On fait en outre au programme actuel le mauvais procès d'être l'instrument de la promotion du multiculturalisme et du fédéralisme, ces bêtes noires des souverainistes. Ces reproches sont tendancieux et infondés. Les cinq années d'enseignement de l'histoire au secondaire (dont deux portent sur l'histoire d'ici) visent d'abord et avant tout à développer les «compétences» et l'éducation civique. Et celle-ci ne se réduit pas à la question politique (ou nationale), mais touche aussi l'éthique, les relations entre groupes sociaux et ethnies, la culture, etc. La compréhension de l'autre par le médium historique ne peut être assimilée au multiculturalisme, sinon pour l'avilir, et n'est pas, du moins l'espère-t-on, l'apanage du fédéralisme.

Ce programme a plusieurs défauts (dont l'infâme approche par compétence, qui a considérablement réduit le bagage de connaissances et l'autonomie des élèves), mais il n'est pas, au contraire de la mythistoire nationaliste, un instrument idéologique et politique.

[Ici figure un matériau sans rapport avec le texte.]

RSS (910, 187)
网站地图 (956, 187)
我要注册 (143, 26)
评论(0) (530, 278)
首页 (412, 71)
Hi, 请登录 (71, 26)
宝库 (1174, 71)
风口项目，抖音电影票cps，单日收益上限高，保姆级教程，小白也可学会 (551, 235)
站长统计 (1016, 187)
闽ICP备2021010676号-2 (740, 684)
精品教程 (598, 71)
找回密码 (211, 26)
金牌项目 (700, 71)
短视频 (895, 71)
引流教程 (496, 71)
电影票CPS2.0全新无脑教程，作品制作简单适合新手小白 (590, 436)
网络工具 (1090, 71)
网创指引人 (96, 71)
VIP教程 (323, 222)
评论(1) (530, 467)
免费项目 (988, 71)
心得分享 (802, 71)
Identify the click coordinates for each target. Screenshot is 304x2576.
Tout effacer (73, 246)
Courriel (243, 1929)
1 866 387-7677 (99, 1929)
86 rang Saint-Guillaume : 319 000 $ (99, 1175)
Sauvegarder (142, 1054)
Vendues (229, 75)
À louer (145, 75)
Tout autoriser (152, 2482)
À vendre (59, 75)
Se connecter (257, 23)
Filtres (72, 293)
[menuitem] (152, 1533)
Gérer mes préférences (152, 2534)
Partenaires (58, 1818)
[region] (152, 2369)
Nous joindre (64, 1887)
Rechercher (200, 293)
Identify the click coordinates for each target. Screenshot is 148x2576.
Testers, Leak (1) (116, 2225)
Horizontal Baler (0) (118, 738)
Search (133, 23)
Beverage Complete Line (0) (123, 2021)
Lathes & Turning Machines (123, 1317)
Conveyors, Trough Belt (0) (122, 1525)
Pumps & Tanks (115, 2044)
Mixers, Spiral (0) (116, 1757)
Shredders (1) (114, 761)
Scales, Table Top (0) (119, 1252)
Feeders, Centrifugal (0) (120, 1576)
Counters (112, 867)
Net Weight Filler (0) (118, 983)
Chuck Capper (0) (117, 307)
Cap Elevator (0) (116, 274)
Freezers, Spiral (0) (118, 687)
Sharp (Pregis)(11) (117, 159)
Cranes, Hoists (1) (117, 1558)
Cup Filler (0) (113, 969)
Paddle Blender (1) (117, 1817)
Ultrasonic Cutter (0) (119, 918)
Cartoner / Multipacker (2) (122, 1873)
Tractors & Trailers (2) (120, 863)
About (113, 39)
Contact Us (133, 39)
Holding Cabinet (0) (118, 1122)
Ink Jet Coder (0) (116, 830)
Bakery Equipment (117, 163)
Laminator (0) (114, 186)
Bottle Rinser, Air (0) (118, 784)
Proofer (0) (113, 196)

Lors de sa conférence de presse, la ministre l'a elle-même reconnu, affirmant que le programme d'enseignement de l'histoire avait «un peu noyé le poisson de la souveraineté». L'enseignement de l'histoire, doit-on le répéter, ne doit pas être réduit à la dimension politique et à la question nationale. Qu'on réécrive ce programme, j'en suis, mais pas pour faire de la «vérité» souverainiste son fondement.